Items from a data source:

---

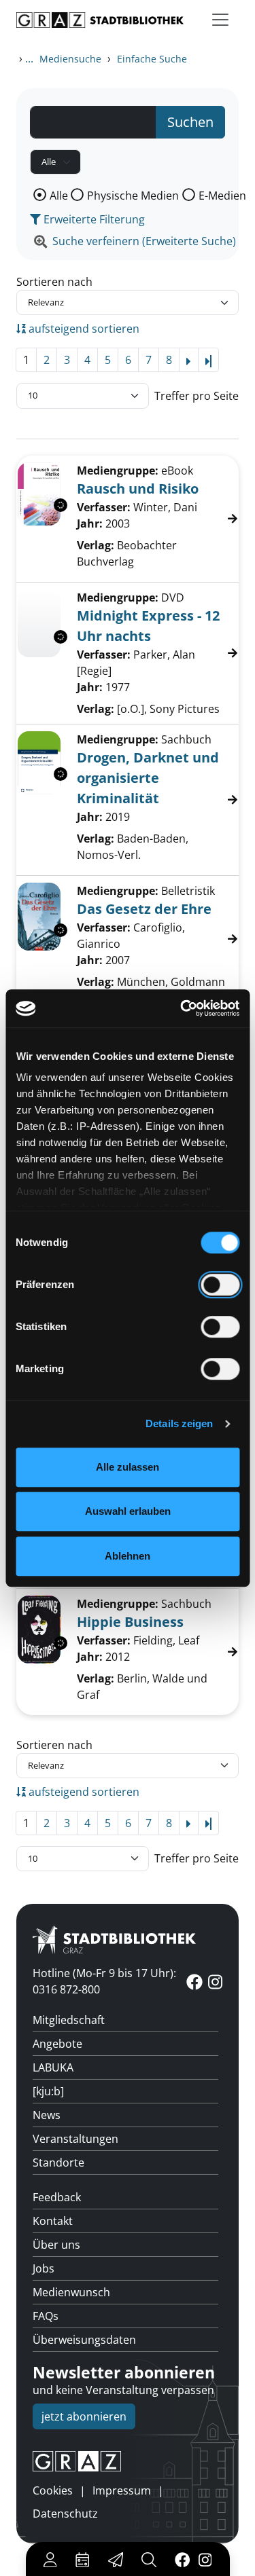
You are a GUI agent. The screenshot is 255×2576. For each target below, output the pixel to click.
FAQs (45, 2315)
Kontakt (53, 2220)
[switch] (220, 1284)
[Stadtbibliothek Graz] (100, 20)
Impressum (121, 2490)
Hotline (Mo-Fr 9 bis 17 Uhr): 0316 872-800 (104, 1981)
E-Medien (222, 195)
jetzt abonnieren (83, 2416)
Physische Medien (133, 195)
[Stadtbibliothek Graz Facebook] (182, 2559)
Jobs (43, 2268)
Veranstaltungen (75, 2138)
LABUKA (53, 2067)
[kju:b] (48, 2091)
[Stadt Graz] (127, 2461)
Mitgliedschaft (69, 2019)
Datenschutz (65, 2513)
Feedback (57, 2197)
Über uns (56, 2244)
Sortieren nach (54, 281)
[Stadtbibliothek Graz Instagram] (205, 2559)
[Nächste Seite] (189, 360)
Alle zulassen (127, 1467)
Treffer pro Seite (196, 395)
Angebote (57, 2043)
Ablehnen (127, 1556)
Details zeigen (179, 1423)
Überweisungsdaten (84, 2339)
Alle (59, 195)
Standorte (58, 2162)
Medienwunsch (71, 2292)
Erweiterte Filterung (93, 219)
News (47, 2115)
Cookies (53, 2490)
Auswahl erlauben (128, 1511)
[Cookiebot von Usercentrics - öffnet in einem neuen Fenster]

---

### What you should do
The copy you return must match the records above exactly, minus any images.

### Response to this exercise
You are a GUI agent. The screenshot is 255×2576. For each target below, output the pixel to click.
FAQs (45, 2315)
Kontakt (53, 2220)
[switch] (220, 1284)
[Stadtbibliothek Graz] (100, 20)
Impressum (121, 2490)
Hotline (Mo-Fr 9 bis 17 Uhr): 0316 872-800 (104, 1981)
E-Medien (222, 195)
jetzt abonnieren (83, 2416)
Physische Medien (133, 195)
[Stadtbibliothek Graz Facebook] (182, 2559)
Jobs (43, 2268)
Veranstaltungen (75, 2138)
LABUKA (53, 2067)
[kju:b] (48, 2091)
[Stadt Graz] (127, 2461)
Mitgliedschaft (69, 2019)
Datenschutz (65, 2513)
Feedback (57, 2197)
Über uns (56, 2244)
Sortieren nach (54, 281)
[Stadtbibliothek Graz Instagram] (205, 2559)
[Nächste Seite] (189, 360)
Alle zulassen (127, 1467)
Treffer pro Seite (196, 395)
Angebote (57, 2043)
Ablehnen (127, 1556)
Details zeigen (179, 1423)
Überweisungsdaten (84, 2339)
Alle (59, 195)
Standorte (58, 2162)
Medienwunsch (71, 2292)
Erweiterte Filterung (93, 219)
News (47, 2115)
Cookies (53, 2490)
Auswahl erlauben (128, 1511)
[Cookiebot von Usercentrics - öffnet in einem neuen Fenster]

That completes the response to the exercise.